MATERIAL PROVIDED →
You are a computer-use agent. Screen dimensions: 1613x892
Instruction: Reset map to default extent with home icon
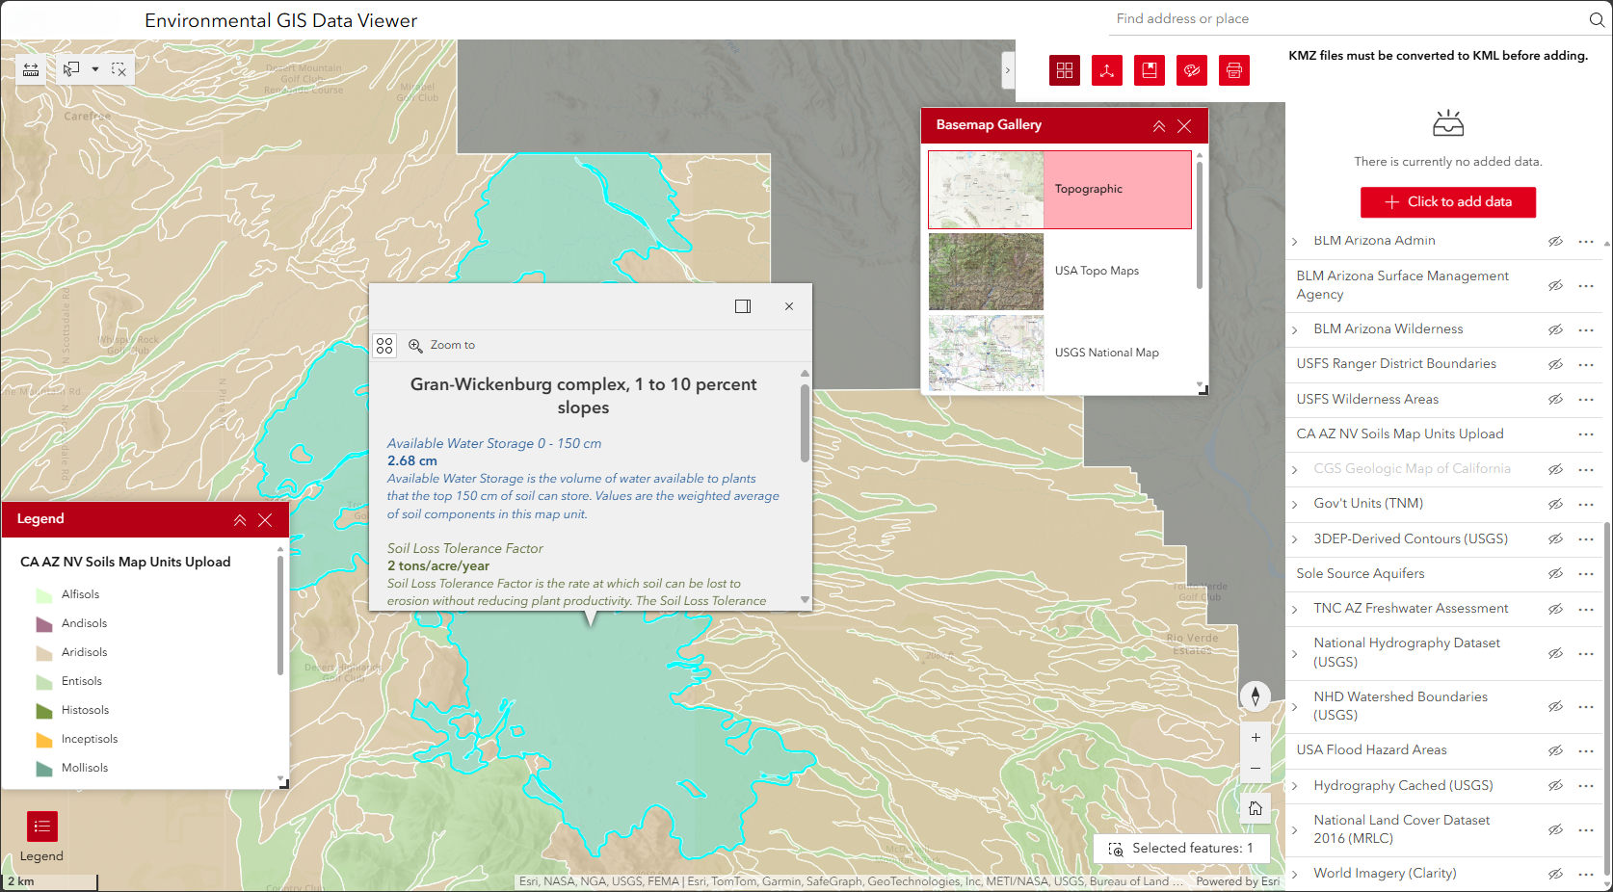coord(1256,808)
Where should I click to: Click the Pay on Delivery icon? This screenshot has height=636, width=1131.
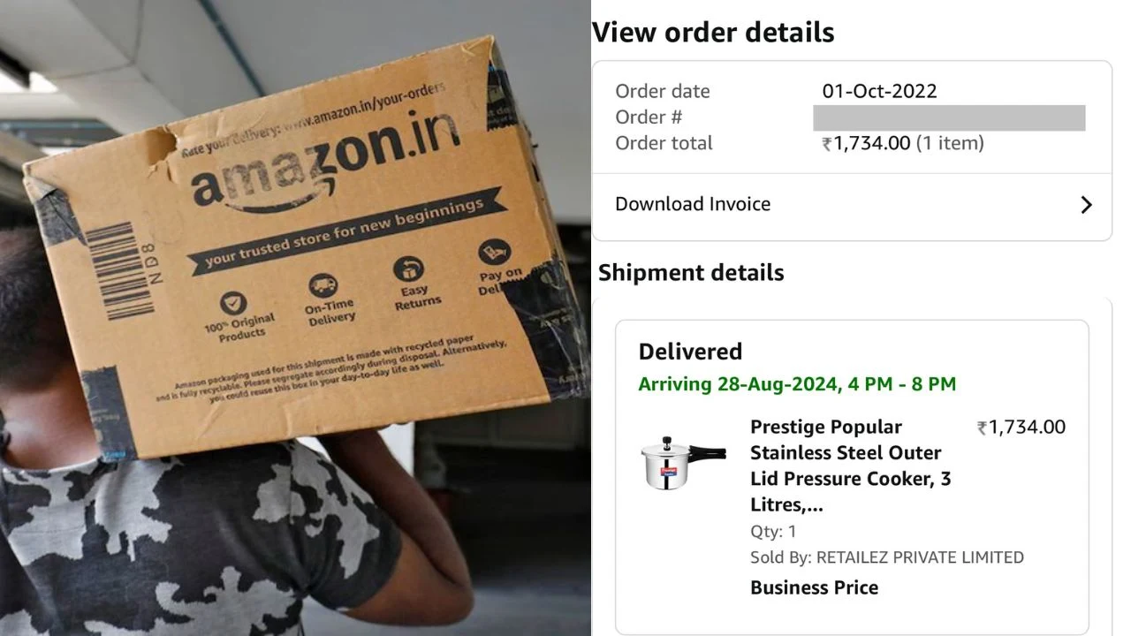click(x=494, y=253)
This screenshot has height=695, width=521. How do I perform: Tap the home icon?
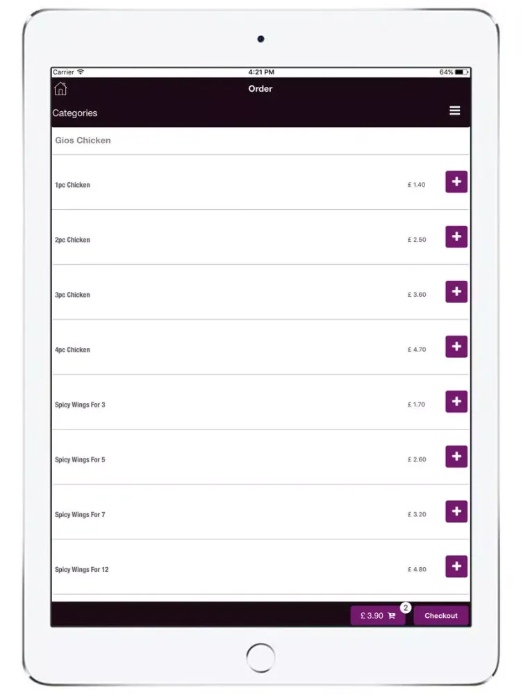coord(60,89)
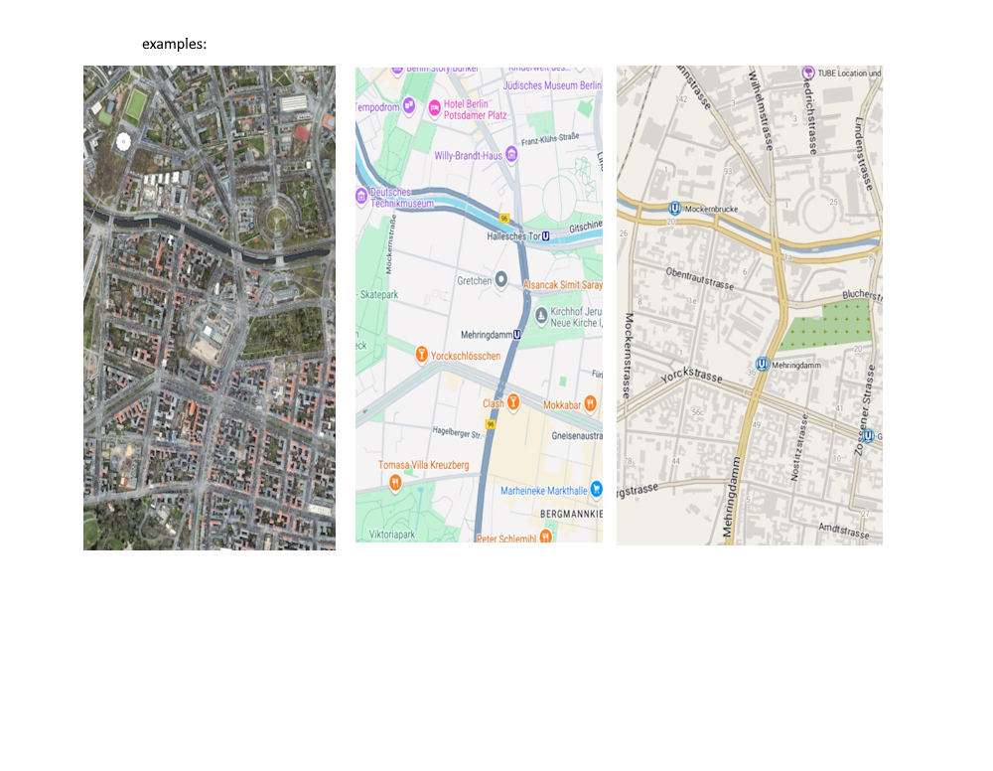Click the Mehringdamm U icon on the beige map

click(762, 365)

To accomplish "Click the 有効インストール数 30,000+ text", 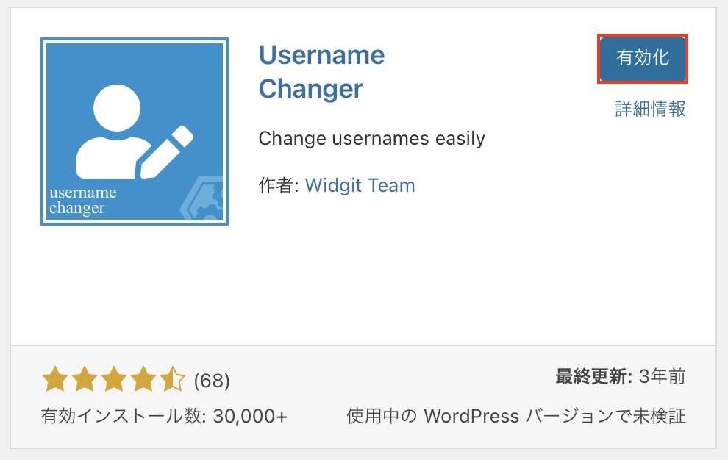I will click(164, 416).
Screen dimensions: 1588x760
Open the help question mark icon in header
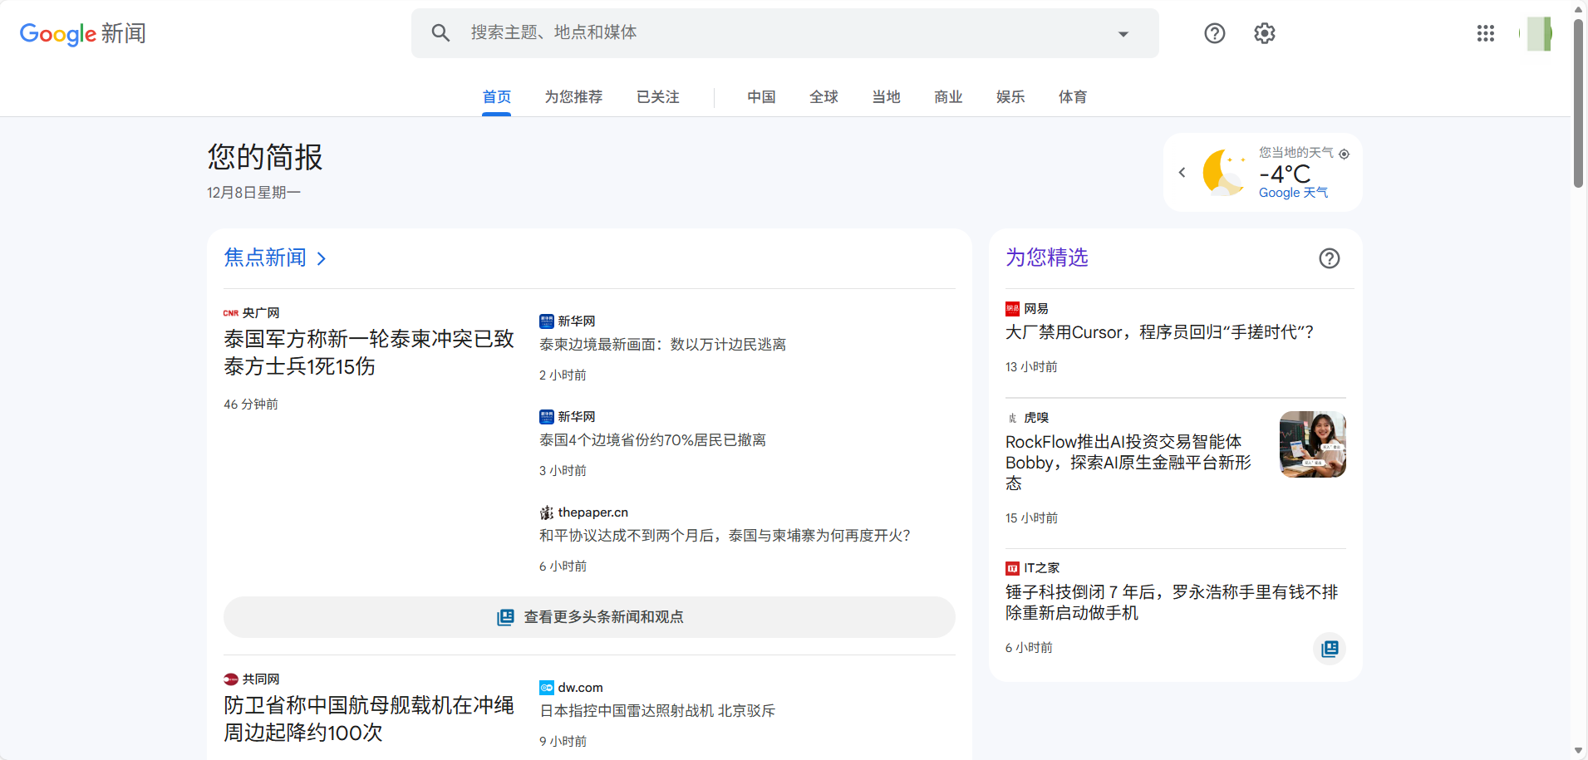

WHAT TO WORK ON → Copy out each line of the listing that contains the word "height".

THE REPLY →
Where should I click to: Click the Pay on Delivery icon? This screenshot has height=636, width=1131.
This screenshot has height=695, width=521. How do I perform: Tap the home icon?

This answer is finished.